The OHIP score of the 112 patients examined by us was more than 3 times higher than the average value of the German general population [18]. Numerous studies have examined the quality of life of patients with OLP. The OHIP scores were between 9.42 and 21.6 [26–31].
Patients with a reticular form of OLP had less pain and lower OHIP scores. We revealed in another study that patients with a reticular OLP had lower OHIP scores which implies a higher OHRQoL [32].
Our results show a high positive correlation between OHIP and pain. That means, the higher the pain, the higher the OHIP-value. Oral mucosal disease not only causes a local reaction but affects the whole patient. That means, pain severity is the most important contributor to the increase of OHIP-values, and severe pain is the most influential to increase OHIP-values.
A recent Cochrane review quoted that the impact of pain on physical, emotional, and social functions required multi-dimensional qualitative tools and health-related quality of life instruments that are uncommonly used in OLP trials [14].
One third of patients with OLP have psychological comorbidities like anxiety, depressive or distress symptoms [33–35]. It is believed that autoimmune diseases influence the psyche of affected patients. Interesting research by Pippi et al. investigated the influence of the clinical form of OLP on these psychological aspects. Patients with severe forms of OLP were not associated with certain psychological traits [36]. In our study patients with non-reticular OLP forms suffered more and had higher OHIP values.
Several external factors have been proposed to trigger OPL, including dental materials and psychological stress [37]. Stress is an important etiological factor that can trigger an attack of pain. So we have to not only treat the local reaction of the oral mucosa we have to treat the patient as a whole. Especially psychological factors need to be considered.

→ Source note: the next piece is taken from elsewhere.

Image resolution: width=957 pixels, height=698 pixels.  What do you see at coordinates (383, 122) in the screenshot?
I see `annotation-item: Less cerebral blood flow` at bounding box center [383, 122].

Early diagnosis and treatment of oral mucosal diseases can reduce the impact on the quality of life of affected patients in the future [38, 39].
Limitations
Our sample included only patients from one dental clinic which limits generalization. The main limits are the reduced number of study subjects and not having a control group with patients after removal/replacement of dental restoration materials. So far, dental status, periodontal health, and oral hygiene have not been taken into account in our investigations. These factors additionally influence the OHRQoL and have to be regarded in the future.